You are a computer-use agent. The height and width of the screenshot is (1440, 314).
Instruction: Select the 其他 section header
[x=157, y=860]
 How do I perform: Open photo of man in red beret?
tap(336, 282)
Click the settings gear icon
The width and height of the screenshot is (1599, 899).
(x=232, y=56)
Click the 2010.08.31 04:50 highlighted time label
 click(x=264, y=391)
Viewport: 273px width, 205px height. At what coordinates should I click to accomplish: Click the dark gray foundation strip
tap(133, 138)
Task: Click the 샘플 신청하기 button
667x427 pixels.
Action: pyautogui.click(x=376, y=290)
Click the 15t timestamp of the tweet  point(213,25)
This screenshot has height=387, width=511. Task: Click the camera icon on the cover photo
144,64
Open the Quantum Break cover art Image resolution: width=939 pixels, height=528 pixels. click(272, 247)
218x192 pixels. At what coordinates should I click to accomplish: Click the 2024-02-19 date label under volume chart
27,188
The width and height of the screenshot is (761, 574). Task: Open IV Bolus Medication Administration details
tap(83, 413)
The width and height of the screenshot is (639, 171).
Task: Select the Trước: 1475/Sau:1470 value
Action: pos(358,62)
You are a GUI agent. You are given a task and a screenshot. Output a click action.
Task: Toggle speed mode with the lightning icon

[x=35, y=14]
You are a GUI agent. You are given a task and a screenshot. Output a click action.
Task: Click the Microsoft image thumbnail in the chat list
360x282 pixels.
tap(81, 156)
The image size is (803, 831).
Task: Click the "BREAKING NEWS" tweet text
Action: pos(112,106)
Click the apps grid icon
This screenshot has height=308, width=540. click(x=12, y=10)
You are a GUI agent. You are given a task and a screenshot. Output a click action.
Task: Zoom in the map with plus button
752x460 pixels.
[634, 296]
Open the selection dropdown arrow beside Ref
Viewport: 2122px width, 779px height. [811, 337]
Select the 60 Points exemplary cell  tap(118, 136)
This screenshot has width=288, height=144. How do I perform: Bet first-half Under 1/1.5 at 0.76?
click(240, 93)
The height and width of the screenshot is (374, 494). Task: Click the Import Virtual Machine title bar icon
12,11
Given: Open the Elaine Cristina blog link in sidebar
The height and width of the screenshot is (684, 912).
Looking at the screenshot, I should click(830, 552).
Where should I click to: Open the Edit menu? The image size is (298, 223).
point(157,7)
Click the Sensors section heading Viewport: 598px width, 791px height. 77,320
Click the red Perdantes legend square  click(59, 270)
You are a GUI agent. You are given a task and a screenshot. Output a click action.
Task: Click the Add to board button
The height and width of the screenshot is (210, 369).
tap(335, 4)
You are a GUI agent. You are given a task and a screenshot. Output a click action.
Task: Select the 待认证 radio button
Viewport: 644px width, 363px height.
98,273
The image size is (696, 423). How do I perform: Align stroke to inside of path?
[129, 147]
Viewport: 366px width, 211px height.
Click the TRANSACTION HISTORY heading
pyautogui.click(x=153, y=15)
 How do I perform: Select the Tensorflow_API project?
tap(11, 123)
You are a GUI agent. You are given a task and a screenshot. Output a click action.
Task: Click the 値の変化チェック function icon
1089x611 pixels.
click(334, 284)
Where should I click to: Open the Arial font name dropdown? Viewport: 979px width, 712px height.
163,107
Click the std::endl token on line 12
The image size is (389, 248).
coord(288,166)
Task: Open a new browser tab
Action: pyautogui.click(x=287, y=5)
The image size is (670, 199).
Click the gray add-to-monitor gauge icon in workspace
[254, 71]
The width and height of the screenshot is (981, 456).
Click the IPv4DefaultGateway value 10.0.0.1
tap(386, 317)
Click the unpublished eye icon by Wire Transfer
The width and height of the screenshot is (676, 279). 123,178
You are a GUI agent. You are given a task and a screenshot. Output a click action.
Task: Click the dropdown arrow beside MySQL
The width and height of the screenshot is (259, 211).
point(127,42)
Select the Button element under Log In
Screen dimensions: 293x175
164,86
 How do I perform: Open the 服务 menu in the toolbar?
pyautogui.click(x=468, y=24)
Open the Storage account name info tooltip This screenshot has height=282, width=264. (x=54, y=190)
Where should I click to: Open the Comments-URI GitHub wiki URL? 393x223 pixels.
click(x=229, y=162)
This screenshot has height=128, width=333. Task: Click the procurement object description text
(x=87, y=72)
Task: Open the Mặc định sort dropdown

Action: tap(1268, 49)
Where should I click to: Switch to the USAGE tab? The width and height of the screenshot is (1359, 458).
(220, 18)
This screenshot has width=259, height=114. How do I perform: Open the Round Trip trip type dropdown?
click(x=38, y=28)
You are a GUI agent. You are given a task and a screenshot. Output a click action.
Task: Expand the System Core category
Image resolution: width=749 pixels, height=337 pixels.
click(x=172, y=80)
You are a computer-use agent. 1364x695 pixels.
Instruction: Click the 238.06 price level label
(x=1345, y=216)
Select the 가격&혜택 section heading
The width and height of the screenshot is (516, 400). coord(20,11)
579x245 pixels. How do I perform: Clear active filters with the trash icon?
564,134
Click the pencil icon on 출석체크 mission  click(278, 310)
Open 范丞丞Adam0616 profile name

- WORK ORDER -
Exactly reproduce every line found in the records.

- COMPLETED EXERCISE -
You are a computer-use agent. The height and width of the screenshot is (1440, 314).
Instruction: Select the 其他 section header
[x=157, y=860]
 How do I perform: Open photo of man in red beret?
tap(336, 282)
Click the settings gear icon
The width and height of the screenshot is (1599, 899).
(x=232, y=56)
Click the 2010.08.31 04:50 highlighted time label
 click(x=264, y=391)
Viewport: 273px width, 205px height. At what coordinates should I click to accomplish: Click the dark gray foundation strip
tap(133, 138)
Task: Click the 샘플 신청하기 button
667x427 pixels.
Action: pyautogui.click(x=376, y=290)
Click the 15t timestamp of the tweet  point(213,25)
This screenshot has height=387, width=511. Task: Click the camera icon on the cover photo
144,64
Open the Quantum Break cover art Image resolution: width=939 pixels, height=528 pixels. click(272, 247)
218x192 pixels. At what coordinates should I click to accomplish: Click the 2024-02-19 date label under volume chart
27,188
The width and height of the screenshot is (761, 574). Task: Open IV Bolus Medication Administration details
tap(83, 413)
The width and height of the screenshot is (639, 171).
Task: Select the Trước: 1475/Sau:1470 value
Action: pos(358,62)
You are a GUI agent. You are given a task and a screenshot. Output a click action.
Task: Toggle speed mode with the lightning icon

[x=35, y=14]
You are a GUI agent. You are given a task and a screenshot. Output a click action.
Task: Click the Microsoft image thumbnail in the chat list
360x282 pixels.
tap(81, 156)
The image size is (803, 831).
Task: Click the "BREAKING NEWS" tweet text
Action: pos(112,106)
Click the apps grid icon
This screenshot has height=308, width=540. click(x=12, y=10)
You are a GUI agent. You are given a task and a screenshot. Output a click action.
Task: Zoom in the map with plus button
752x460 pixels.
[634, 296]
Open the selection dropdown arrow beside Ref
Viewport: 2122px width, 779px height. [811, 337]
Select the 60 Points exemplary cell  tap(118, 136)
This screenshot has width=288, height=144. How do I perform: Bet first-half Under 1/1.5 at 0.76?
click(240, 93)
The height and width of the screenshot is (374, 494). Task: Click the Import Virtual Machine title bar icon
12,11
Given: Open the Elaine Cristina blog link in sidebar
The height and width of the screenshot is (684, 912).
Looking at the screenshot, I should click(830, 552).
Where should I click to: Open the Edit menu? The image size is (298, 223).
point(157,7)
Click the Sensors section heading Viewport: 598px width, 791px height. 77,320
Click the red Perdantes legend square  click(59, 270)
You are a GUI agent. You are given a task and a screenshot. Output a click action.
Task: Click the Add to board button
The height and width of the screenshot is (210, 369).
tap(335, 4)
You are a GUI agent. You are given a task and a screenshot. Output a click action.
Task: Select the 待认证 radio button
Viewport: 644px width, 363px height.
98,273
The image size is (696, 423). How do I perform: Align stroke to inside of path?
[129, 147]
Viewport: 366px width, 211px height.
Click the TRANSACTION HISTORY heading
pyautogui.click(x=153, y=15)
 How do I perform: Select the Tensorflow_API project?
tap(11, 123)
You are a GUI agent. You are given a task and a screenshot. Output a click action.
Task: Click the 値の変化チェック function icon
1089x611 pixels.
click(334, 284)
Where should I click to: Open the Arial font name dropdown? Viewport: 979px width, 712px height.
163,107
Click the std::endl token on line 12
The image size is (389, 248).
coord(288,166)
Task: Open a new browser tab
Action: pyautogui.click(x=287, y=5)
The image size is (670, 199).
Click the gray add-to-monitor gauge icon in workspace
[254, 71]
The width and height of the screenshot is (981, 456).
Click the IPv4DefaultGateway value 10.0.0.1
tap(386, 317)
Click the unpublished eye icon by Wire Transfer
The width and height of the screenshot is (676, 279). 123,178
You are a GUI agent. You are given a task and a screenshot. Output a click action.
Task: Click the dropdown arrow beside MySQL
The width and height of the screenshot is (259, 211).
point(127,42)
Select the Button element under Log In
Screen dimensions: 293x175
164,86
 How do I perform: Open the 服务 menu in the toolbar?
pyautogui.click(x=468, y=24)
Open the Storage account name info tooltip This screenshot has height=282, width=264. (x=54, y=190)
Where should I click to: Open the Comments-URI GitHub wiki URL? 393x223 pixels.
click(x=229, y=162)
This screenshot has height=128, width=333. Task: Click the procurement object description text
(x=87, y=72)
Task: Open the Mặc định sort dropdown

Action: tap(1268, 49)
Where should I click to: Switch to the USAGE tab? The width and height of the screenshot is (1359, 458).
(220, 18)
This screenshot has width=259, height=114. How do I perform: Open the Round Trip trip type dropdown?
click(x=38, y=28)
You are a GUI agent. You are given a task and a screenshot. Output a click action.
Task: Expand the System Core category
Image resolution: width=749 pixels, height=337 pixels.
click(x=172, y=80)
You are a computer-use agent. 1364x695 pixels.
Instruction: Click the 238.06 price level label
(x=1345, y=216)
Select the 가격&혜택 section heading
The width and height of the screenshot is (516, 400). coord(20,11)
579x245 pixels. How do I perform: Clear active filters with the trash icon?
564,134
Click the pencil icon on 출석체크 mission  click(278, 310)
Open 范丞丞Adam0616 profile name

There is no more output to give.